Other family members are more problematic. The vertebrate cystic fibrosis transmembrane conductance regulator (CFTR [Fig. 8-9B]) looks like a pump but acts like a channel. It allows Cl⁻ to move down its concentration gradient out of the cell. ATP binding and hydrolysis by the nucleotide-binding domains may open and shut this channel. Mutations in CFTR are responsible for cystic fibrosis (see Fig. 11-4). Of more than 1000 CFTR mutations known to cause cystic fibrosis, by far the most common mutation is deletion of phenylalanine 508. This position corresponds to a highly conserved hydrophobic residue in the vitamin B₁₂ transporter that is important for the interaction of BtuD with BtuC. Mutant DF508 CFTR misfolds and is retained in the ER and destroyed, depriving the plasma membrane of chloride channel activity. Depleting Ca²⁺ from the ER by inhibiting the SERCA Ca²⁺ ATPase can apparently allow DF508 CFTR to escape from calcium-dependent chaperones (see Fig. 20-10) and function on the cell surface.

The multiple drug resistance proteins (MDR1 and MDR2) are ABC transporters that provide a challenge for cancer chemotherapy (Fig. 8-11). In about half of the cases in which chemotherapy fails to cure cancer in humans, the cause is the emergence of clones of tumor cells that overexpress an MDR. Normal cells use a low level of MDR1 to export unknown substrates, perhaps a steroid, a phospholipid, or another hydrophobic molecule. MDR can also transport many hydrophobic compounds, including some chemotherapeutic drugs. These drugs enter cells by dissolving in the membrane, and they subsequently poison vital cellular processes. Cells that overexpress MDR survive by pumping the drug out of the cell.

Figure 8-11 multiple drug resistance in cancer chemotherapy. In a population of tumor cells, most are sensitive to kill-ing by a chemotherapeutic drug. However, variants that express high levels of the ABC transporter, MDR, can clear the cytoplasm of the drug. A clone of these variant cells may expand, allowing the tumor to grow in the presence of the drug.

The multiple drug resistance protein 2 (MDR2) is another unconventional pump located in the apical plasma membrane of liver cells. It is a flippase that moves phosphatidylcholine from the inner to the outer half of the lipid bilayer, perhaps in preparation for secretion in bile.

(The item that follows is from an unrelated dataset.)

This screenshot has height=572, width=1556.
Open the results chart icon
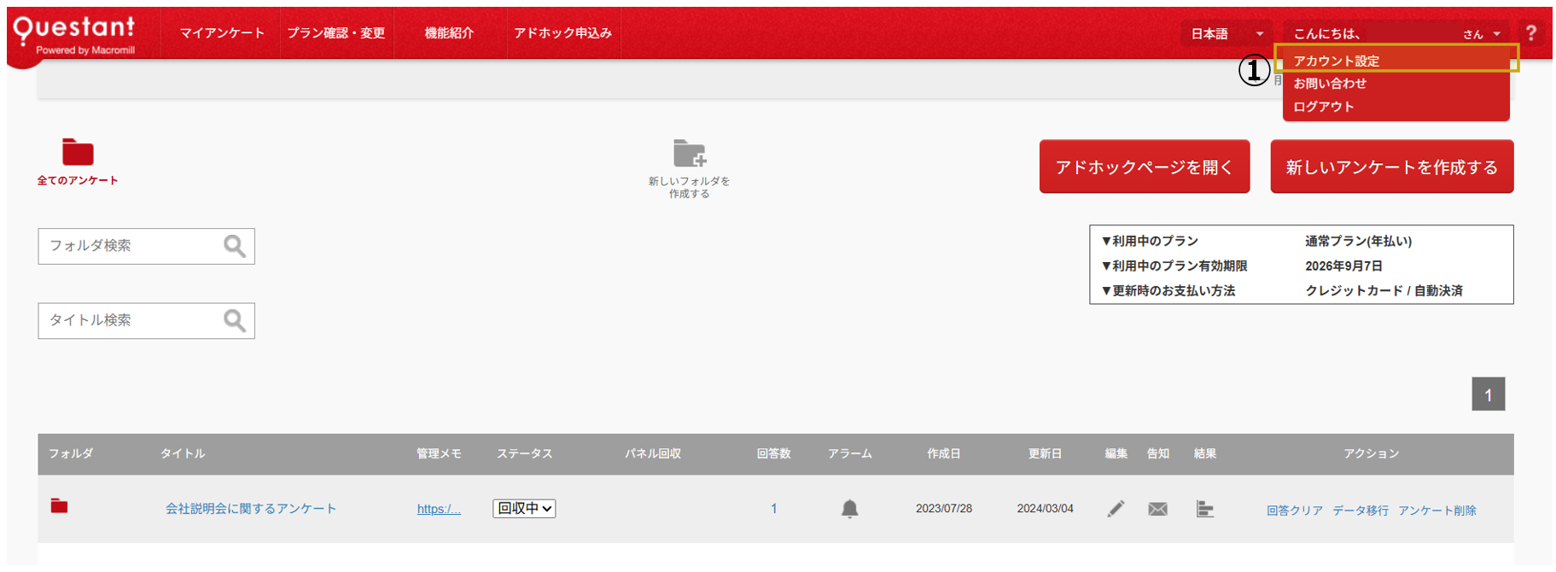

Some even less conventional ABC transporters appear to regulate ion channels. The sulfonylurea receptor (SUR) is an ABC transporter required for the function of an ATP-sensitive potassium channel (K_ATP) that regulates insulin secretion. SUR binds drugs called sulfonylureas that are used to treat forms of diabetes involving inadequate insulin secretion. These drugs activate secretion by inhibiting the k_ATP channel (see Chapter 10).